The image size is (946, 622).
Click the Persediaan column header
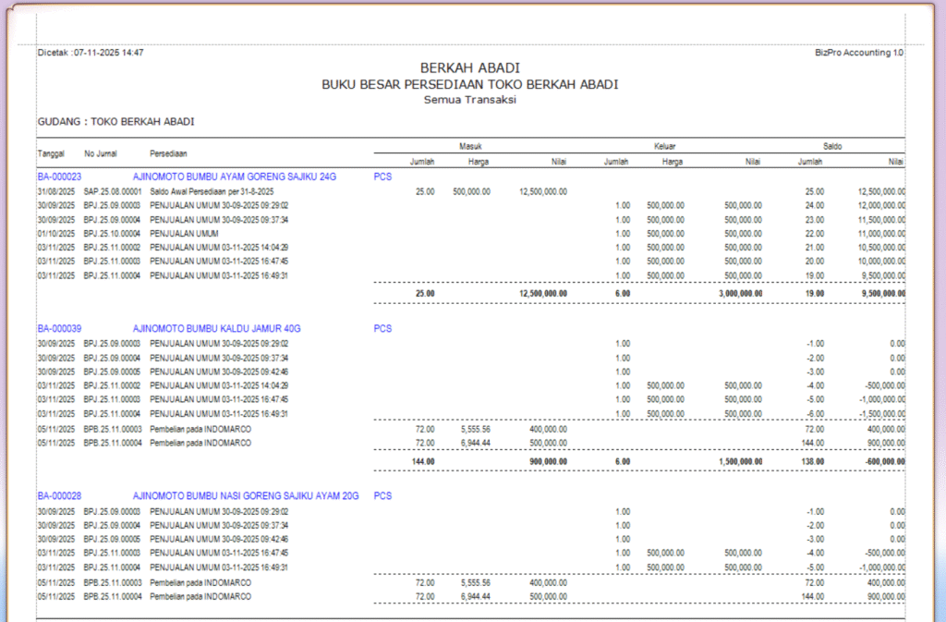click(169, 153)
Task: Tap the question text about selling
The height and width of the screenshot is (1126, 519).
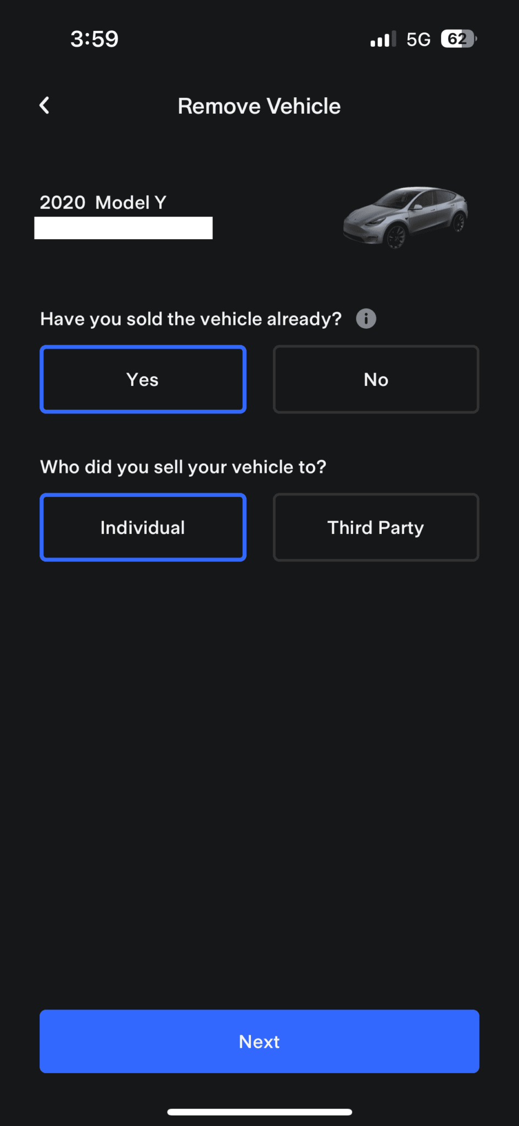Action: coord(190,318)
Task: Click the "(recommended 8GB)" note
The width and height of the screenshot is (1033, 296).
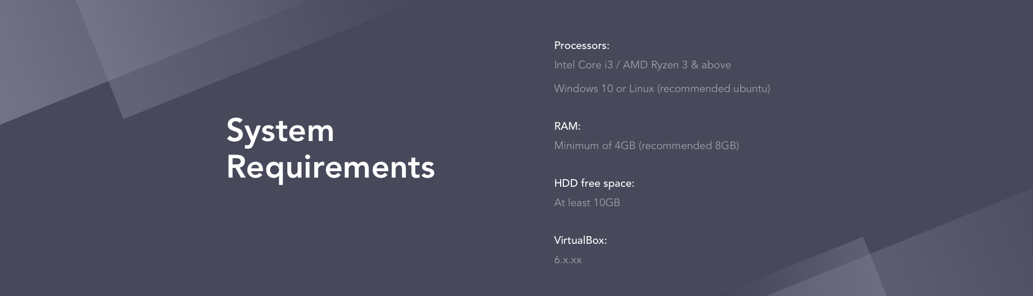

Your objective ▸ Omit the pictures and print again exactly the lines from the one with "Task: Click the" through the final line of the entries, both ends included.

Your response ▸
Task: Click the "(recommended 8GB)" note
The width and height of the screenshot is (1033, 296).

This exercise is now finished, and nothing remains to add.